2. Applicability of § 253 to a Bargained-For Exchange Between Two Parties

Plaintiff next argues that § 253 "is only applicable where the alleged preclusive effect relates to third parties -- it does not apply to a bargained for exchange between two contracting parties." Pl.'s Mem. of Law at 8. Plantiff's proposed interpretation, however, contradicts the plain language of the statute, which applies to a "local statute or regulation, or other State or local legal requirement . . . [that] prohibit[s] or [has] the effect of prohibiting the ability of any entity to provide any interstate or intrastate telecommunications service." 47 U.S.C. § 253(a) (emphasis added); see also Negusie v. Holder, 555 U.S. 511, 542 (2009) ("[A]ll statutory interpretation questions . . . must begin with the plain language of the statute.") (citations omitted); Luyando v. Grinker, 8 F.3d 948, 950 (2d Cir. 1993). Nor does it comport with the relatively broad reading that both other courts and the Federal Communications Commission have both accorded § 253(a). See Time Warner Telecom of Oregon, LLC v. City of Portland, 452 F. Supp. 2d 1084, 1096-97 (D. Or. 2006) (finding that a private carrier could challenge franchise agreement with city under § 253(a) because "[o]therwise, a local government might try to shield an onerous restriction from challenge by placing the restriction in the franchise agreement rather than imposing it through a regulation"), rev'd in part on other grounds, 322 F. App'x at 496 (9th Cir. 2009); In re Amigo.Net, 17 F.C.C. Rcd. at 10967 ("[A] state could impose, as part of a contract to obtain telecommunications services, the type of legal requirement proscribed by section 253.") (citing Minnesota Preemption Order, 14 F.C.C. Rcd. 21697 (1999)).
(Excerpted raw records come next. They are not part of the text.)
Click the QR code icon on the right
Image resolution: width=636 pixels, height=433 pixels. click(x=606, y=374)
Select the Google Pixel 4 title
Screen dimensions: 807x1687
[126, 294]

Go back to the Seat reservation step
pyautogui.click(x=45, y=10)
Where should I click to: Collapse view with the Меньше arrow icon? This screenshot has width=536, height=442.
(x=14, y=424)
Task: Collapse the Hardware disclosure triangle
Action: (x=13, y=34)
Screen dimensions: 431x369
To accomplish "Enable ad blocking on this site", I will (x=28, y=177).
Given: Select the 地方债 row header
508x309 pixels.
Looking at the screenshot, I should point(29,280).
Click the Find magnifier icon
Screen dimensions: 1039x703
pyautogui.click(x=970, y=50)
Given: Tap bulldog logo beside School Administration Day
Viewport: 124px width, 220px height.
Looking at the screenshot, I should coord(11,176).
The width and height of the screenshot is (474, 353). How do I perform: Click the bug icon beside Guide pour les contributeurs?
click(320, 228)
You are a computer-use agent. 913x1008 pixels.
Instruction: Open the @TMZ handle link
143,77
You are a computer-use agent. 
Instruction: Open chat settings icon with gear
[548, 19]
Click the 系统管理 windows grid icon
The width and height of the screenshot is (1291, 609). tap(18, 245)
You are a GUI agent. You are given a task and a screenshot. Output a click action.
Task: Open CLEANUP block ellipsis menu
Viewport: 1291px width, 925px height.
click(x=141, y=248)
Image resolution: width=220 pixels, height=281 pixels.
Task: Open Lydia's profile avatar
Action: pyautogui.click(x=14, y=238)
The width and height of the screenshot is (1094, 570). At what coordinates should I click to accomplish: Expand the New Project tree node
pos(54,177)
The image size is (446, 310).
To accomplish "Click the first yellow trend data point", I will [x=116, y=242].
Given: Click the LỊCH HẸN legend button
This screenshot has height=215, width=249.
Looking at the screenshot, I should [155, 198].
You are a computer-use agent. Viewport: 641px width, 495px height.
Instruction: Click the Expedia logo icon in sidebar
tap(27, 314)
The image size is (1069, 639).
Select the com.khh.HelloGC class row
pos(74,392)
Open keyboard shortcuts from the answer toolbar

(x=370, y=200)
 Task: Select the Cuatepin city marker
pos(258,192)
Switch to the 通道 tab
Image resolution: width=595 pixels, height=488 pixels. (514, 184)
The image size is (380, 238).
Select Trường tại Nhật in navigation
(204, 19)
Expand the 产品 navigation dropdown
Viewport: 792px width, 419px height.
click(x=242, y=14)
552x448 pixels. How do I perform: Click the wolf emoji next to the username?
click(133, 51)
Moreover, the interpretation of § 253(a) that Plaintiff urges conflicts with § 253(c), which exempts state management of public rights-of-way provided it is done in a "competitively neutral and nondiscriminatory basis." A contract with a telecommunications provider that did not contain competitively neutral terms and/or was otherwise had discriminatory terms (e.g., contained terms more onerous than the terms offered to other providers) would not fall within the purview of the safe harbor and could constitute a violation of § 253(a). Because it is a "familiar rule" of statutory construction "that, where possible, provisions of a statute should be read so as not to create a conflict," Louisiana Pub. Serv. Comm'n v. Fed. Commc'ns Comm'n, 476 U.S. 355, 370 (1986), the Court finds that Plaintiff is not entitled to summary judgment in its favor on the basis of this argument.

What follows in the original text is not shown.